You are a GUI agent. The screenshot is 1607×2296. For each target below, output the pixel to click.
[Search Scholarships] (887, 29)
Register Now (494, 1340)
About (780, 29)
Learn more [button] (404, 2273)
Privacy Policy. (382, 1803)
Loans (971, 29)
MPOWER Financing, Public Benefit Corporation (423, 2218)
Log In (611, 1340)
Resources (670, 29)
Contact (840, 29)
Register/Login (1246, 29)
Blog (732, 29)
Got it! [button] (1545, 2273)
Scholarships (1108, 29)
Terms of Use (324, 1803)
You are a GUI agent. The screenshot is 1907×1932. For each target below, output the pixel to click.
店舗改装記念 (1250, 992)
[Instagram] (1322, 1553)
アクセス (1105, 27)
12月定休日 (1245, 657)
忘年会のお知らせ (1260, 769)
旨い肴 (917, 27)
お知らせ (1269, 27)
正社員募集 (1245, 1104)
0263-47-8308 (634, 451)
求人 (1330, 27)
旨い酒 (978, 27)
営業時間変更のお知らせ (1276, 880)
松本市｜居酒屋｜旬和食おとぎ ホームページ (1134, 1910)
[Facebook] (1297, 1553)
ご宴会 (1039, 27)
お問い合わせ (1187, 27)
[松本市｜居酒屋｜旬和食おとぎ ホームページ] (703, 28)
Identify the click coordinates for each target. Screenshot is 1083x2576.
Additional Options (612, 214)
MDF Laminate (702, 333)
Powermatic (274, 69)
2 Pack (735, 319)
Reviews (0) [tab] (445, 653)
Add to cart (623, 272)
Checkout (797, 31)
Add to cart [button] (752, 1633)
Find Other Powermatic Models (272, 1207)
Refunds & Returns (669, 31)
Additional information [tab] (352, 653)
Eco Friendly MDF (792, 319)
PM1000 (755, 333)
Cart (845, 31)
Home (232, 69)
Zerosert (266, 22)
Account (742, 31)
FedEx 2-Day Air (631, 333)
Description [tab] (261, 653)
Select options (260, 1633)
* * *
== Exercise aim ==
Print the listing in full, exactly as given.

== Exercise output ==
You are a GUI agent. The screenshot is 1607×2296. For each target below, output the pixel to click.
[Search Scholarships] (887, 29)
Register Now (494, 1340)
About (780, 29)
Learn more [button] (404, 2273)
Privacy Policy. (382, 1803)
Loans (971, 29)
MPOWER Financing, Public Benefit Corporation (423, 2218)
Log In (611, 1340)
Resources (670, 29)
Contact (840, 29)
Register/Login (1246, 29)
Blog (732, 29)
Got it! [button] (1545, 2273)
Scholarships (1108, 29)
Terms of Use (324, 1803)
You are a GUI agent. The screenshot is 1907×1932. For each target below, output the pixel to click.
店舗改装記念 (1250, 992)
[Instagram] (1322, 1553)
アクセス (1105, 27)
12月定休日 (1245, 657)
忘年会のお知らせ (1260, 769)
旨い肴 (917, 27)
お知らせ (1269, 27)
正社員募集 (1245, 1104)
0263-47-8308 (634, 451)
求人 (1330, 27)
旨い酒 (978, 27)
営業時間変更のお知らせ (1276, 880)
松本市｜居酒屋｜旬和食おとぎ ホームページ (1134, 1910)
[Facebook] (1297, 1553)
ご宴会 (1039, 27)
お問い合わせ (1187, 27)
[松本市｜居酒屋｜旬和食おとぎ ホームページ] (703, 28)
Identify the click coordinates for each target. Screenshot is 1083x2576.
Additional Options (612, 214)
MDF Laminate (702, 333)
Powermatic (274, 69)
2 Pack (735, 319)
Reviews (0) [tab] (445, 653)
Add to cart (623, 272)
Checkout (797, 31)
Add to cart [button] (752, 1633)
Find Other Powermatic Models (272, 1207)
Refunds & Returns (669, 31)
Additional information [tab] (352, 653)
Eco Friendly MDF (792, 319)
PM1000 (755, 333)
Cart (845, 31)
Home (232, 69)
Zerosert (266, 22)
Account (742, 31)
FedEx 2-Day Air (631, 333)
Description [tab] (261, 653)
Select options (260, 1633)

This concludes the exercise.